Немцы прикрывали свои злодеяния различными измышлениями, рекламировали себя защитниками и покровителями "свободного" украинского народа. Я видел, что оккупанты, стремясь деморализовать население, пустили в ход свою "пропаганду": листовки, плакаты, газеты, хвалебные речи, фотографии, воззвания, кинофильмы, радиопередачи. Ложь, клевета, лицемерие пронизывали эту гитлеровскую бутафорию. Нужны были контрмеры. Мне необходим был источник информации, из которого бы я черпал убедительные факты, сведения более крупного масштаба. Офицеры штаба дивизии, которые обычно навещали капитана Бёрша, в своем большинстве были представителями старопрусского дворянства. Они - пресловутые наследники ганзейских купцов и гогенцоллернов, считали себя "элитой германцев", которые завоюют весь мир. Они были чванливы, заносчивы, предельно высокомерны. Немецкие солдаты были для них лишь номерами в рапортах и донесениях - не больше, а местное население они просто считали рабочим скотом. Эта офицерская знать после изрядной "дозы" яичного ликера была довольно болтлива - и оперативные сведения, добытые в их узком кругу, имели определенную ценность и брались мною на вооружение.
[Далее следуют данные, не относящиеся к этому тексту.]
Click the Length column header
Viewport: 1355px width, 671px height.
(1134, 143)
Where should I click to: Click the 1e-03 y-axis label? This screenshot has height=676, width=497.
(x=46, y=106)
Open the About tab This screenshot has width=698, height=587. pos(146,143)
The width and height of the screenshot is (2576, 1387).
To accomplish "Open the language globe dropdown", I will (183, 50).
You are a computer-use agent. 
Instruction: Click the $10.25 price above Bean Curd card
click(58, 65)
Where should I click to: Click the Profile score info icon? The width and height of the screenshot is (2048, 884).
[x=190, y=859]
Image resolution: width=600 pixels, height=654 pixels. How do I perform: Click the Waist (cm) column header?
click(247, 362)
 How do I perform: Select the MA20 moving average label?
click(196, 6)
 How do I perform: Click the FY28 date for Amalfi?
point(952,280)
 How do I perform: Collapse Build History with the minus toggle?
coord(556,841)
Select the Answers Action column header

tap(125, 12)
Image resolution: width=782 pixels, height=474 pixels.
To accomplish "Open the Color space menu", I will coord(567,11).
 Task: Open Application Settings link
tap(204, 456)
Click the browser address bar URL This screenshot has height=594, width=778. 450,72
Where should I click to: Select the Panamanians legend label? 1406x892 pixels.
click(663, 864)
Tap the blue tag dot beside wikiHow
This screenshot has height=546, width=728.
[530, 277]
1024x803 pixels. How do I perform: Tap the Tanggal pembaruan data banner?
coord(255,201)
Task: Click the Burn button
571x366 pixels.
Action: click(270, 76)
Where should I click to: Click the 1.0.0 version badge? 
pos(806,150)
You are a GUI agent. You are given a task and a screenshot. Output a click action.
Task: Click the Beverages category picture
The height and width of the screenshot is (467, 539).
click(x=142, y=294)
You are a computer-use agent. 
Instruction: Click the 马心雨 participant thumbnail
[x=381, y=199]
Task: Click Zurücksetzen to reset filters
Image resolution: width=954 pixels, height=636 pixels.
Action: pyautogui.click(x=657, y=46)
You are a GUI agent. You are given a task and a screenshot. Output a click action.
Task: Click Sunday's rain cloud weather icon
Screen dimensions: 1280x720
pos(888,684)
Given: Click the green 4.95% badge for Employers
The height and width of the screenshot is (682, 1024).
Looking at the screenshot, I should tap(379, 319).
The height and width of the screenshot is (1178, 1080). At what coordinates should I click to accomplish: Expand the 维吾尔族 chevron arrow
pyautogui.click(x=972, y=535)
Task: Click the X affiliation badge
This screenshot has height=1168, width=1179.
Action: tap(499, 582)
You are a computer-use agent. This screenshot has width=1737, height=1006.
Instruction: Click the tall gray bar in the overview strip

Этим источником информации я стал пользоваться постоянно, стал также чаще заглядывать в радиоузел части, беседовал с радистом - рыжим, юрким, подхалимистым, голубоглазым ефрейтором Гансом Клюппером, вошел к нему в доверие, и однажды он сам попросил меня перевести ему сводку Совинформбюро. С тех пор мы с ним почти ежедневно украдкой слушали Москву…

Теперь я мог беседовать с людьми более серьезно и более конкретно. Но действовал осторожно, осмотрительно. После каждой встречи старался замести след; два раза в одном и том же селе не выступал. Вскоре мною была охвачена довольно большая территория, и слухи о появлении какого-то советского разведчика, одетого в форму немецкого солдата, стали доходить до меня самого… А между тем немцам и в голову не приходило, что я, уехав на подводе по "заготовительным делам", использовал отлучку из части в своих целях…

По-немецки я говорил как истинный берлинец, владел литературным языком, поэтому и дикция у меня была четкой и вполне разборчивой, не так как у большинства немцев, которые обычно в разговоре глотают окончания слов. Познакомившись с берлинцем Карлом Штерном, работавшим в охране обоза Бёрша, я старался у него выудить то, что касалось именно Берлина, узнать о достопримечательностях города, названия улиц и площадей, парков и садов… "А вдруг кое-что и пригодится", - думал я. Любая информация была мне необходима, как воздух. Откуда было знать, как сложится дальнейшая судьба… Я заметил, что немцы в роте Бёрша в основном говорят на жаргоне, и стал в беседах с ними применять их "нелитературные" слова, что явно "сближало" нас. Заметил также: офицеры ругаются по-офицерски, а солдаты - по-солдатски. Это меня крайне удивило. В тот период я изучал эсэсовский жаргон, их песни и анекдоты, даже придумал сам несколько маршевых песен, которые немцы с удовольствием распевали на мой же мотив, изучал материальную часть танков, читал немецкие газеты. И если в Сумской области, прощаясь с тетей Дусей, оставил ей письмо с добытыми оперативными сведениями - для передачи советскому командованию, подписав его своей кличкой "Сыч", то сейчас диапазон собранных оперативных данных у меня был значительно шире и контакты с населением стали постоянными.

Фашистские агенты где обманом, где подкупом, где просто шантажом и прямой провокацией сбивали с толку неустойчивых людей, дезориентировали, запугивали население, толкали трусов и паникеров на предательство. Уголовники и бывшие кулацкие элементы сколачивали лжепартизанские группировки, грабежами и насилием дискредитировали растущее партизанское движение. Надо было разоблачать происки вражеской агентуры, правдиво информировать население об истинном положении дел здесь, во вражеском тылу, и на фронте. Надо было искать тех, кто хочет и способен вести вооруженную борьбу с врагом.